To prevent smaller businesses going under, it is imperative that local authorities and planning departments address the lack of resources that cause these delays, whether it be through adequate staffing or systems capabilities. These issues will become more prevalent as the pressure to increase output becomes more urgent.
Other problems relating to planning are when SME’s face being accountable for additional costs or delays by highway and utilities companies. This can often be a result of a lack of communication between local authorities and planning departments, again through lack of staff or resources. This can mean that by the time the relevant party is engaged in the project, the delay has caused significant cost or even caused the project to stop, contributing to the slow output of houses built and adding to the pressure that SMEs are facing.
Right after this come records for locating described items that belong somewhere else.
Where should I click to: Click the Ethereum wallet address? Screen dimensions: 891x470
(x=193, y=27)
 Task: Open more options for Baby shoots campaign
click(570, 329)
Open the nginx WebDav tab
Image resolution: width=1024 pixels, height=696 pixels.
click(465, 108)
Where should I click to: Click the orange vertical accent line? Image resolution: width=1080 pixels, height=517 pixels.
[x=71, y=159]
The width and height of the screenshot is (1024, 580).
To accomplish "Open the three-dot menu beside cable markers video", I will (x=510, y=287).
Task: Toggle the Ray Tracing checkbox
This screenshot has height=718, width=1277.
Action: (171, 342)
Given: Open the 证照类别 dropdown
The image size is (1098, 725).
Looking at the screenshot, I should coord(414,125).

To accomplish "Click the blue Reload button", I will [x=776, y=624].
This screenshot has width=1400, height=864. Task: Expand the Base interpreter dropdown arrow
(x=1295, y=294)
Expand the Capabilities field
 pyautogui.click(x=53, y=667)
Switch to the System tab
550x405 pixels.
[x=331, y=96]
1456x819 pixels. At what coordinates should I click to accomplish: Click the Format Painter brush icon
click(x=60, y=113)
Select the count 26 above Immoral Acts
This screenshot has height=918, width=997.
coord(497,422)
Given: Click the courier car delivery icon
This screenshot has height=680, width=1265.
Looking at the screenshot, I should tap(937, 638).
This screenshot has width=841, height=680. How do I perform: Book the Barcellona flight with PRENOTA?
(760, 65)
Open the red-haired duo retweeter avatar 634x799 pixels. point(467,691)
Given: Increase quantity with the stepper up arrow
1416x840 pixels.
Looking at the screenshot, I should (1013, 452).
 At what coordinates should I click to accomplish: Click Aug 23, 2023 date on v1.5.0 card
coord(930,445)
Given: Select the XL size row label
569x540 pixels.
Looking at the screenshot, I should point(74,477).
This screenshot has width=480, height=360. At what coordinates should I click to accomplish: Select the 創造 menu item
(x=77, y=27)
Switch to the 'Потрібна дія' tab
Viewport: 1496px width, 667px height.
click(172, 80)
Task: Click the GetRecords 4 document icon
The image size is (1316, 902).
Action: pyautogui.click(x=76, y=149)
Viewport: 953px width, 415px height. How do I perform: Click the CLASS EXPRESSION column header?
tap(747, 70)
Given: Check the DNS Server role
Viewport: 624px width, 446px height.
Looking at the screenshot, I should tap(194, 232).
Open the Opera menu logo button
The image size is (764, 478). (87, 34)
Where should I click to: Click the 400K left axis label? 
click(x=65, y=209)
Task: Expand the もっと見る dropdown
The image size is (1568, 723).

Although the strict conditions to obtain development finance has eased somewhat in recent years, the terms still remain a challenge for many SMEs and solutions must be found to make obtaining finance easier if we are to boost their growth. Although the government is considering proposals from various institutions, there is still much work to be done to identify new opportunities and solutions.
Other factors such as political climate, red tape within planning departments, the skills shortage in the UK, the rising costs of building materials and a very ambitious environmental agenda set by the government are all preventing the consistent growth of SMEs. If the UK is to meet the target set for the delivery of new homes, more must be done to balance out the odds against SMEs and get them on the road to recovery.